Das 44 reuniões que o Copom promoveu no governo Lula, 36 acabaram em unanimidade. Em geral, divergências entre os diretores do Banco Central sobre a taxa Selic dão um sinal sobre o futuro dos juros básicos da economia.
Em nota divulgada após o encontro de ontem, o BC se limitou a informar que, ''avaliando o cenário macroeconômico e as perspectivas para a inflação, o Copom reduziu a taxa Selic para 13,25% ao ano'', por cinco votos a três. O comitê só volta a se reunir em 23 e 24 de janeiro.
Mesmo com os últimos 12 cortes sofridos pela Selic, a taxa brasileira continua sendo a mais alta do mundo. Os juros reais - descontada a inflação - giram em torno de 8,5% ao ano, dependendo da metodologia usada nesse cálculo.
Do lado dos preços há vários motivos que justificam um alívio nos juros. As últimas projeções do setor privado indicam que tanto a meta de inflação deste ano quanto a do ano que vem devem ser cumpridas sem grandes dificuldades.
Segundo pesquisa feita na semana passada pelo BC, a partir da consulta a cerca de cem analistas do mercado, a expectativa é que o Índice de Preços ao Consumidor Amplo (IPCA) registre alta de 3,15% em 2006 e de 4,10% em 2007 - em ambos os anos, a meta foi fixada pelo governo em 4,5%.
O BC argumenta, porém, que os juros já caíram muito desde o final do ano passado, e ainda não está claro qual será o efeito dessa queda na economia. O receio, no caso, é que a inflação apresente uma resposta à redução da taxa Selic que não é captada pelas projeções matemáticas feitas tanto pelo BC quanto pelo mercado financeiro. Daí a necessidade de maior cautela.
Explicação semelhante é usada para defender a idéia de que um corte mais pronunciado na taxa Selic não é necessário para favorecer a recuperação do nível de atividade.

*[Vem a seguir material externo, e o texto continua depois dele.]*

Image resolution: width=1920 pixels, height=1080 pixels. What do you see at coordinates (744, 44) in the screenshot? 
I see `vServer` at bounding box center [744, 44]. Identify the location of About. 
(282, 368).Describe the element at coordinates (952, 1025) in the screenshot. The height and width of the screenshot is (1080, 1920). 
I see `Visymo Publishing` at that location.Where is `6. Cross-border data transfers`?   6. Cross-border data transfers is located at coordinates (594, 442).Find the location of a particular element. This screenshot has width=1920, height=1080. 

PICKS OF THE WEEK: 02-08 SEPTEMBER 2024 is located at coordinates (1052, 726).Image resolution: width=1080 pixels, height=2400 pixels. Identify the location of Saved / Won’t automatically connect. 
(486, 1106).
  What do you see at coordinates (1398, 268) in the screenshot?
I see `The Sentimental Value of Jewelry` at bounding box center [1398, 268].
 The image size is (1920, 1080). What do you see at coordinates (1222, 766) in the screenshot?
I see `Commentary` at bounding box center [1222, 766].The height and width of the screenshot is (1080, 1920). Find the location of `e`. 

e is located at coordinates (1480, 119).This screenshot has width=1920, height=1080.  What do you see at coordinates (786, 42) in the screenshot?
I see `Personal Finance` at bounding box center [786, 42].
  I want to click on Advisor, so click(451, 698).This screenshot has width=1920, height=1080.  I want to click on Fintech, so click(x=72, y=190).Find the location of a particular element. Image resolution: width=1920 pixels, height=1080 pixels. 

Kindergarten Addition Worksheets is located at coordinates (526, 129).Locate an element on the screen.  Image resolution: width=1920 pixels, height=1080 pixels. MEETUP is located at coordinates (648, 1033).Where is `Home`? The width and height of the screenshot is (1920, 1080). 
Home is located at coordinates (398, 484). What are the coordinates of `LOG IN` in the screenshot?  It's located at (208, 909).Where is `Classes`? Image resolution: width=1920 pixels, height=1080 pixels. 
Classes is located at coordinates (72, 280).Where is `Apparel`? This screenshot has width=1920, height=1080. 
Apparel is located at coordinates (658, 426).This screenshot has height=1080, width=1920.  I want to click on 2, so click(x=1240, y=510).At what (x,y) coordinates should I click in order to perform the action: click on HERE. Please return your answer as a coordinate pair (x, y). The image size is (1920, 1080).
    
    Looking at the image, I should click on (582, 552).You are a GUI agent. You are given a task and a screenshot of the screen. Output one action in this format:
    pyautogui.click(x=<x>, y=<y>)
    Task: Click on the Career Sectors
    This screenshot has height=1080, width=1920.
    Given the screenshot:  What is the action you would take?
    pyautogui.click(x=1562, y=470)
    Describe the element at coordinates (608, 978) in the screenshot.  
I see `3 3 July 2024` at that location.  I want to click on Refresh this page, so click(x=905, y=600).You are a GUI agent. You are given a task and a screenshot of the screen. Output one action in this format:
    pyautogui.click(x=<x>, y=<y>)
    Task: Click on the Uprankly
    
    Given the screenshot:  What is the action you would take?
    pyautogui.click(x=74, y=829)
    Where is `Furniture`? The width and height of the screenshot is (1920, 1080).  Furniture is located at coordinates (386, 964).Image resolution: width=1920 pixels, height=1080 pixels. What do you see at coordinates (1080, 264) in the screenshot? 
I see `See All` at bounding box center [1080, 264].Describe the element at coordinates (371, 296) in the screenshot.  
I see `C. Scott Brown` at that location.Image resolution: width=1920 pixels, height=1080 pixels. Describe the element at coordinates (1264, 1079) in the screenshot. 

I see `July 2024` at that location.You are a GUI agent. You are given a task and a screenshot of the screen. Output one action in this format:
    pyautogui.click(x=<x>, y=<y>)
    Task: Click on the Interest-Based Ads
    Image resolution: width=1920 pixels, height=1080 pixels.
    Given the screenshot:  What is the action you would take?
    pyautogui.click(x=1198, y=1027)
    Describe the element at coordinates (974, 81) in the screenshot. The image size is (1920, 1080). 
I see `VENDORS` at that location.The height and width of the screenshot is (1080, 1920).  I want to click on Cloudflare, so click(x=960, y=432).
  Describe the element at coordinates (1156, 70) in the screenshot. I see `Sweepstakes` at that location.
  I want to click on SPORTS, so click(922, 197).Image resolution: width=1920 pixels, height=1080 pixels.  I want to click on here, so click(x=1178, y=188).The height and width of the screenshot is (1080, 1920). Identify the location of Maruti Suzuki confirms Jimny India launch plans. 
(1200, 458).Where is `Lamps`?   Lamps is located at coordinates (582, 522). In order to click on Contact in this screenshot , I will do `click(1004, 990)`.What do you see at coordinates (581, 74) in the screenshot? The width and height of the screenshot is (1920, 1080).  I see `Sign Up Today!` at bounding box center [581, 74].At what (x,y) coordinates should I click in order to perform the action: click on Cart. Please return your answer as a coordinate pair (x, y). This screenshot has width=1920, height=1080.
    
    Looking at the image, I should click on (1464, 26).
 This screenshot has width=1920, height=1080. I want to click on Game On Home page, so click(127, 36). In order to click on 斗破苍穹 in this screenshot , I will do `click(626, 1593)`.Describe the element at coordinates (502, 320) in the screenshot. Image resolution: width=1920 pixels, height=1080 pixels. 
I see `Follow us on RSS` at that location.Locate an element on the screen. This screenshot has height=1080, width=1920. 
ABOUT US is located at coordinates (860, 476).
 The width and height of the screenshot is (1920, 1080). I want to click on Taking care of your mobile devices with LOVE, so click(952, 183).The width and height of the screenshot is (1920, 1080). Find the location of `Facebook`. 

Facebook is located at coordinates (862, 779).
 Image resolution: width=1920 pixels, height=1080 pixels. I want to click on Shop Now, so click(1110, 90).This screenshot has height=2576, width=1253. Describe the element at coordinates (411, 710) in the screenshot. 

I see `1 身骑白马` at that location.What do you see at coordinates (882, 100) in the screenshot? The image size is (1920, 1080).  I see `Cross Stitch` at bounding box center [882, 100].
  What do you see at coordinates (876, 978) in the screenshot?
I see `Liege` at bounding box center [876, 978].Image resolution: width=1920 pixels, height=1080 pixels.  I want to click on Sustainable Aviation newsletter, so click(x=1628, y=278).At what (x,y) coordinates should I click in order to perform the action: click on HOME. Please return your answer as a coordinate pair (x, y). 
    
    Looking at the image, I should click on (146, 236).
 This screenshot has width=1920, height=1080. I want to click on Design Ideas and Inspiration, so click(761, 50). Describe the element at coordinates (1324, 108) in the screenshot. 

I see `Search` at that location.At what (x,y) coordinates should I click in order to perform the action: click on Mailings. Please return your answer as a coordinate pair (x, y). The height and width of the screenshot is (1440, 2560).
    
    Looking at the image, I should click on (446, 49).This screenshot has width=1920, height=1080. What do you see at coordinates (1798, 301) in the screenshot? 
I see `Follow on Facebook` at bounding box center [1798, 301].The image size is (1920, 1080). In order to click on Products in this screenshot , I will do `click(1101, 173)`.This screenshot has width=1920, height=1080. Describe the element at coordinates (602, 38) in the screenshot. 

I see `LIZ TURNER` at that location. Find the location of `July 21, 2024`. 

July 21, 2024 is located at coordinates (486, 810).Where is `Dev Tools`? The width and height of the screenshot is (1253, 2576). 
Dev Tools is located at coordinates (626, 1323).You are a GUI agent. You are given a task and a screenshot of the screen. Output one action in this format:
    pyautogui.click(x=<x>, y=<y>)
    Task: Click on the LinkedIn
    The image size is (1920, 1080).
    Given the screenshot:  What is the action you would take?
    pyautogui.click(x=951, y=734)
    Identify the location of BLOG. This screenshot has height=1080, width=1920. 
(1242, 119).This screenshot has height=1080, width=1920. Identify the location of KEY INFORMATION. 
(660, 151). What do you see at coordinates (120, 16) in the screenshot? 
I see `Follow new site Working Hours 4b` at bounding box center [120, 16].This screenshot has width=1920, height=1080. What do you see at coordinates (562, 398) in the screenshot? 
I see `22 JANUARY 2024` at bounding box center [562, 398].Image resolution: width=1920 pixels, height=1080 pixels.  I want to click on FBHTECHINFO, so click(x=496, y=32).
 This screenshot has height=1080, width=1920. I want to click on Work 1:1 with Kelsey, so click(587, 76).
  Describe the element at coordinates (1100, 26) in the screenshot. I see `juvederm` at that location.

Hoje o Instituto Brasileiro de Geografia e Estatística (IBGE) divulga dados sobre o Produto Interno Bruto (PIB) no terceiro trimestre. A expectativa é que, neste ano, o crescimento não passe de 3%. E, embora o presidente Lula fale numa expansão de 5% no ano que vem, as projeções médias do mercado continuam próximas de 3,5%.
O Copom reduziu os juros nas suas 12 últimas reuniões. É a série mais longa de cortes na taxa Selic desde a criação do comitê, em 1996.